The thing is, 84 million $ is a good budget for one AAA title but Star Citizen is more like 3 AAA titles. There's the dogfighting module Arena Commander which based on the development effort could already count as one game, then the FPS module Star Marine which is also newly developed since there is no shooter that had physics based zero G combat; another game, tying both of these together for Squadron 42 (the rather longish singleplayer campaign) and then adding a crap ton of gameplay to make this a very ambitios MMO which will ultimately be Star Citizen takes enough coding and assets to count as a third game.

 

As @Wauthar already mentioned, one good AAA title takes years to develop (3 years seem to be a decent amount of time to make a decent, non-bugged one) and you only really hear about it until it's finished and in debugging phase. Star Citizen however is more comparable to Minecraft in it's development where parts of the game are already released to the public for hardcore players to enjoy and to grab some money but still calling it alpha or beta.
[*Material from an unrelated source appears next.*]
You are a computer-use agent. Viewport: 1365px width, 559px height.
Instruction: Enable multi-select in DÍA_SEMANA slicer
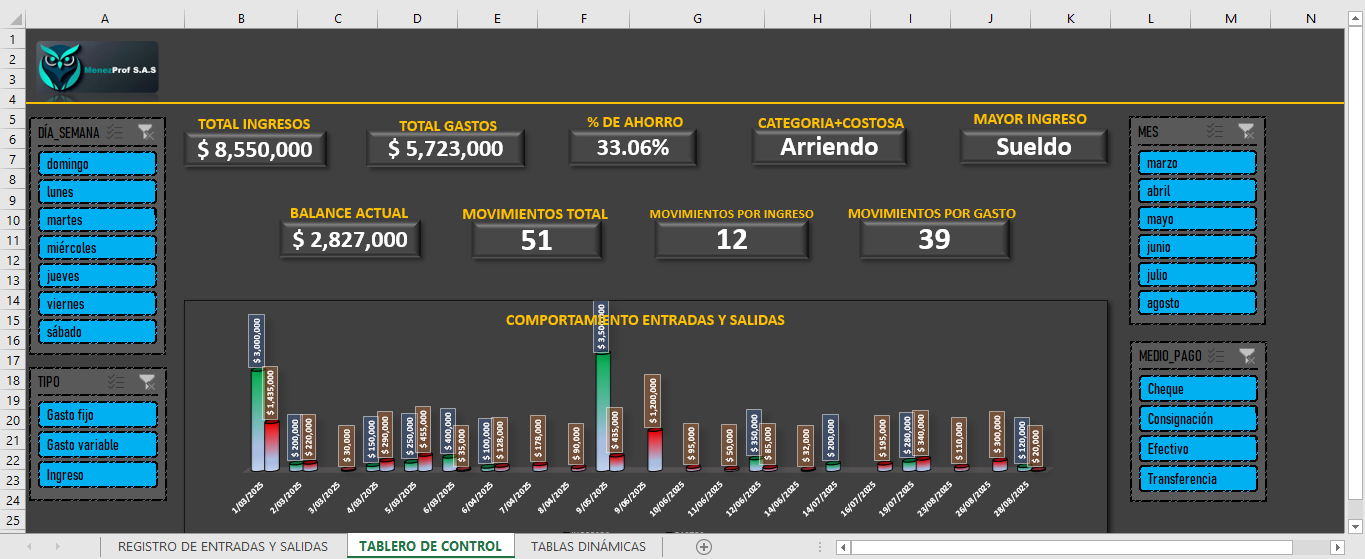click(115, 131)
This way they get fans excited and have a lot of crowd sourced QA and don't really need to care about a new feature being bugged right now.

 

But there is hope for you, since Star Citizen is going to make a lot of progress this year. Yes, the FPS is delayed as they're still messing with servers and animations, but from what I can tell the social module (first part of the PU) is almost ready and the Multi Crew (AC 2.0) also seems to come along well so it might be on time as well.

 

For me it's the same as most of the guys said in this thread and it is probably the answer you'll hear from 90% of the SC community. I'd rather wait for it to be released in 2019 than having a bugged, unfinished piece of crap that doesn't live up to it's hype.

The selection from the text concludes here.